▶ **Il problema**:
Estendi il brano sul comma dedicato all'equilibrio dei bilanci pubblici, riprendendo subito dopo la sua ultima frase.

▶ **Estratto del testo**:
──────────────────────────────

Entro l’esercizio finanziario 2014 verrà aggiunto un terzo comma. Questo: “La Repubblica, in conformità ai vincoli economici e finanziari che derivano dall’appartenenza all’Unione europea, persegue l’equilibrio dei bilanci e il contenimento del debito delle pubbliche amministrazioni, anche assicurando le verifiche a consuntivo e le eventuali misure di correzione, in base ai principi e ai criteri stabiliti con legge, approvata a maggioranza dei due terzi dei componenti di ciascuna delle Camere”.

──────────────────────────────

▶ **Record forniti**:
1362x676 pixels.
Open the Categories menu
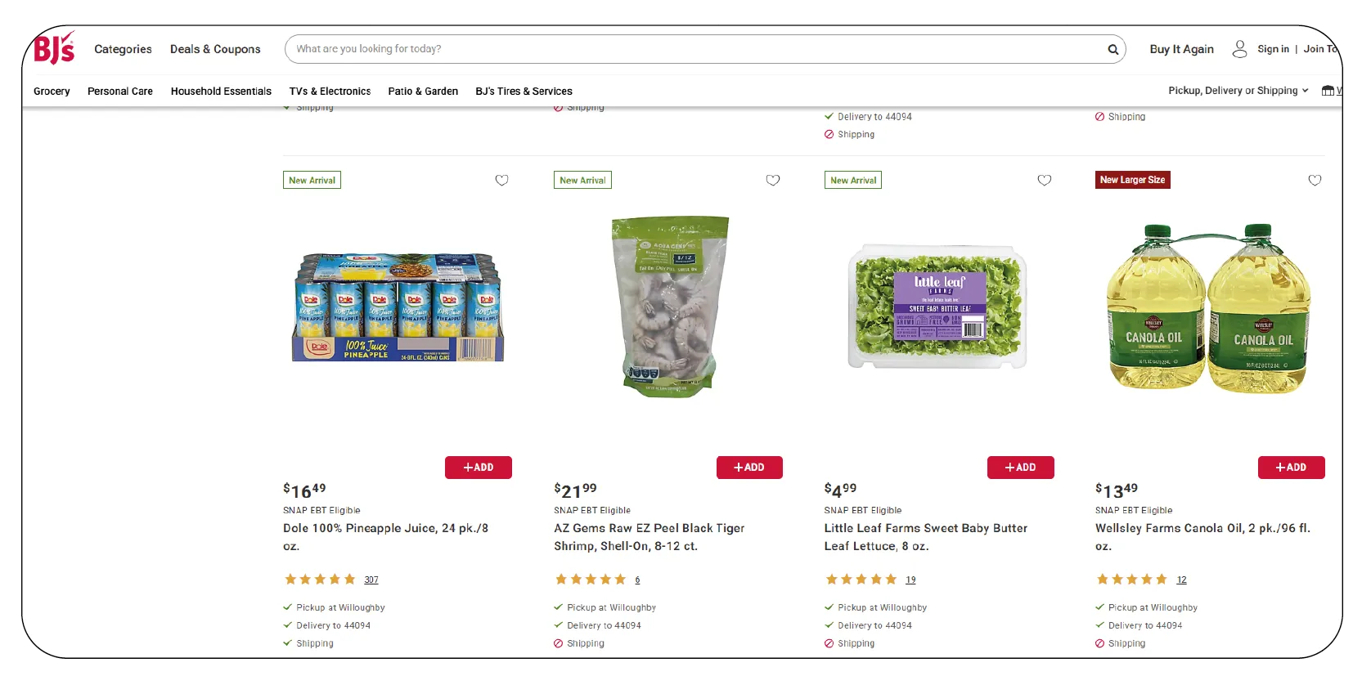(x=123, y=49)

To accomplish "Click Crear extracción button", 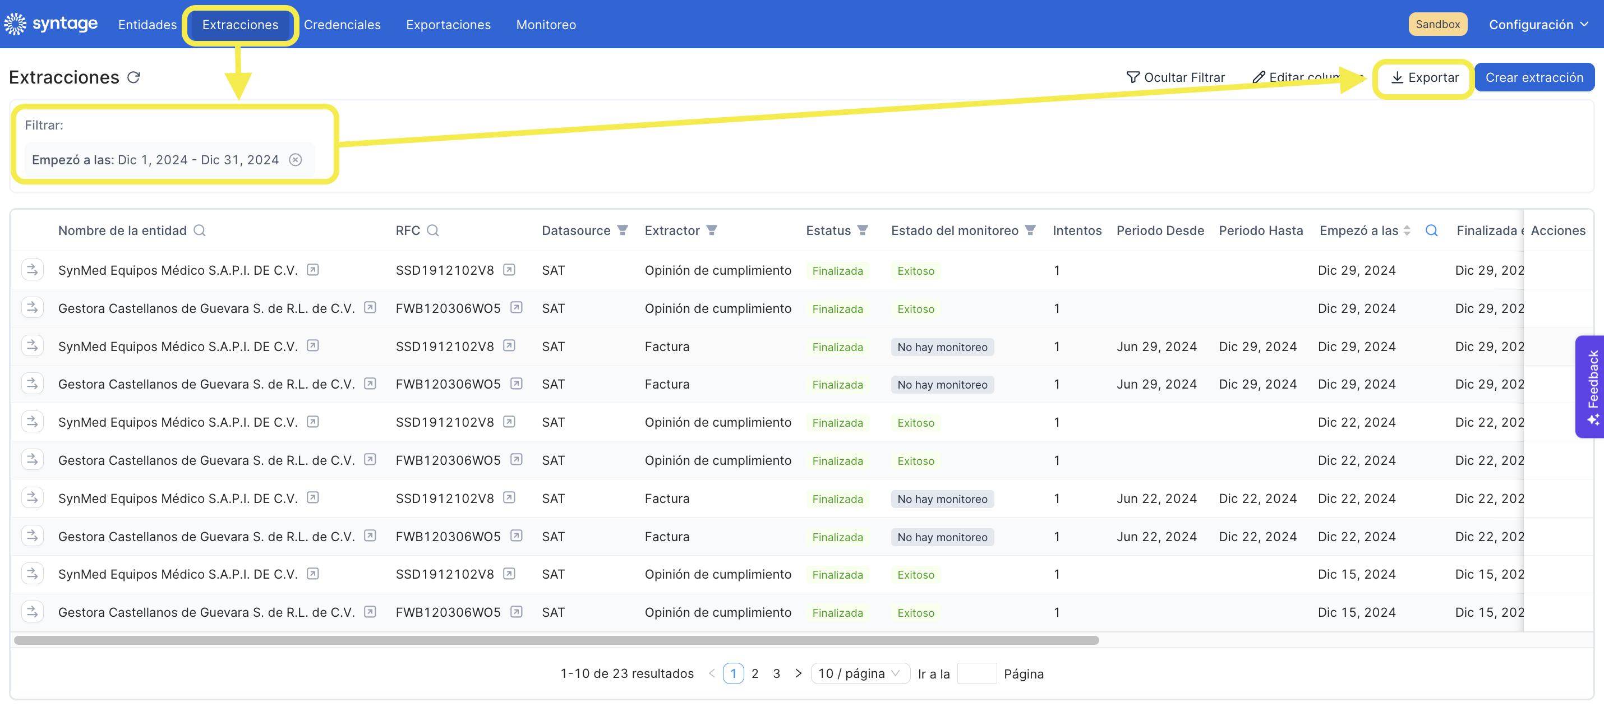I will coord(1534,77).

──────────────────────────────

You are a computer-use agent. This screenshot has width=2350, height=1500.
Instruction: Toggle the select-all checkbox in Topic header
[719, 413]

──────────────────────────────

▶ **Risultato finale**:
Con questa appendice i principi Neoliberisti entreranno nella Costituzione italiana. Le crisi economiche si affronteranno riducendo le spese e aumentando le tasse, perché il pareggio di bilancio dovrà essere realizzato obbligatoriamente. Combatteremo i periodi di depressione economica con la stessa strategia fallimentare che adottò l’America dopo il crollo finanziario (e la conseguente depressione economica) del 1929.  Lo Stato non potrà spendere per sostenere l’occupazione e, con essa, la domanda. Non si potranno incentivare né le aziende né i consumi. Insomma è come se Keynes non fosse mai esistito. Come se la dottrina economica non avesse capito che il Capitalismo deve essere sostenuto dalla spesa pubblica. Stiamo assistendo al trionfo del Neoliberismo nonostante abbia fallito.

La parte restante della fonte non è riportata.